RECORDS FOR THE TASK:
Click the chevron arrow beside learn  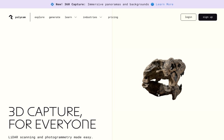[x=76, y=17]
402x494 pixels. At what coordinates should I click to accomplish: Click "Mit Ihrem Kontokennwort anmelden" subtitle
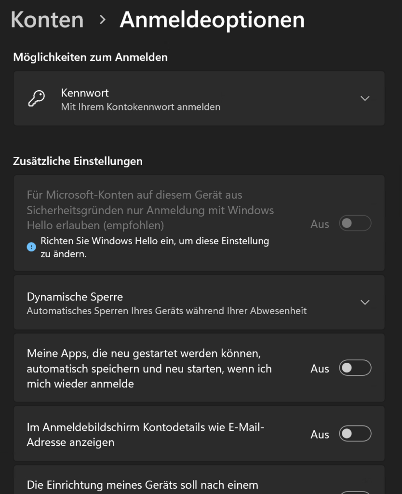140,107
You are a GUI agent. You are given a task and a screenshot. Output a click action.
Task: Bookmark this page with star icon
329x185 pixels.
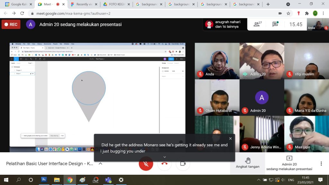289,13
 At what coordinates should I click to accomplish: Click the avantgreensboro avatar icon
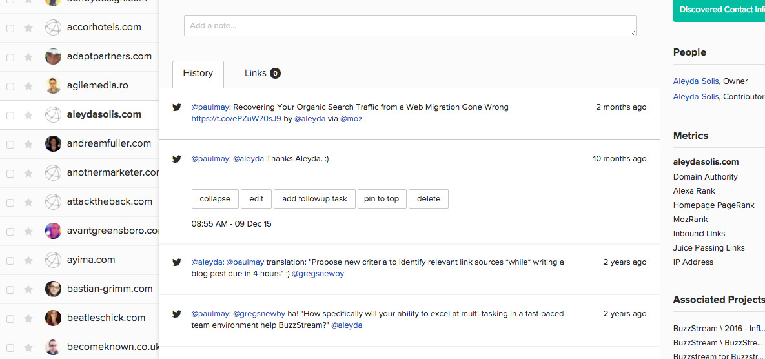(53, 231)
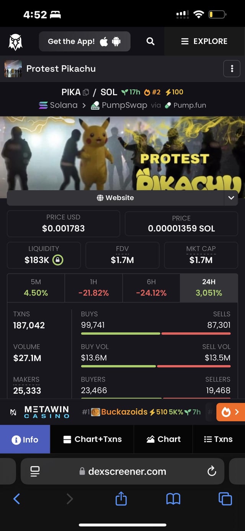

--

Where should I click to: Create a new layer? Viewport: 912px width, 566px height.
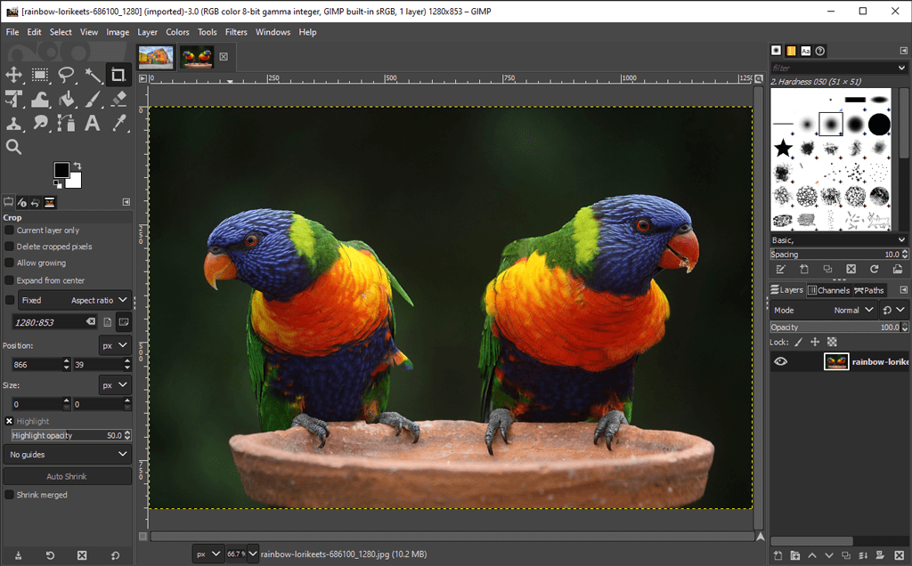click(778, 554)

---

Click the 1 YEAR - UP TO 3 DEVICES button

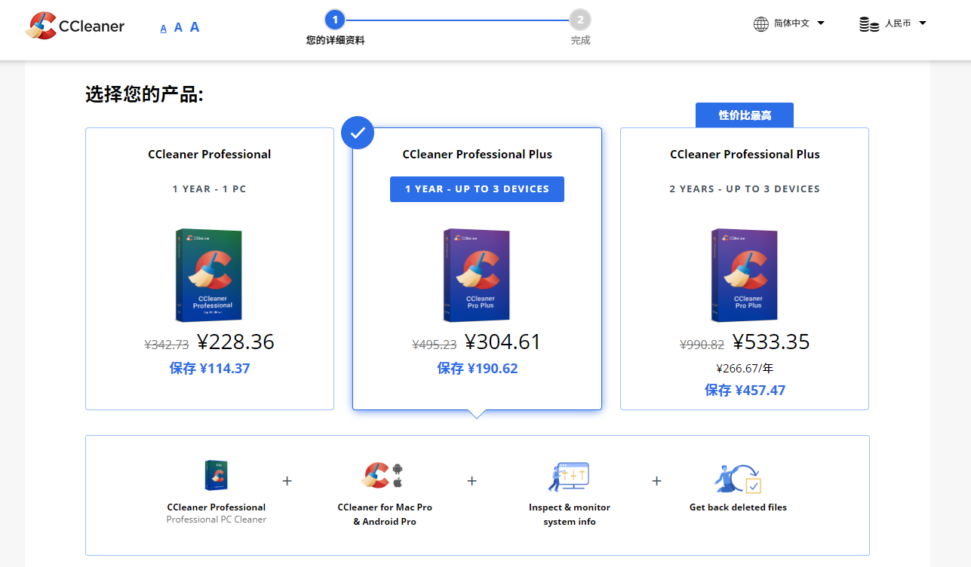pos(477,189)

TASK REQUIREMENTS: Output exactly the stretch of the listing that begins at the line containing "402x494 pixels. At" and ends at the line containing "Task: Bookmark this page with star icon", both kept. Omit pictures and everything else.

EXERCISE RESPONSE:
402x494 pixels. At what coordinates should I click to accomplish: Click "Mit Ihrem Kontokennwort anmelden" subtitle
140,107
You are a GUI agent. You are given a task and a screenshot. Output a click action.
Task: Bookmark this page with star icon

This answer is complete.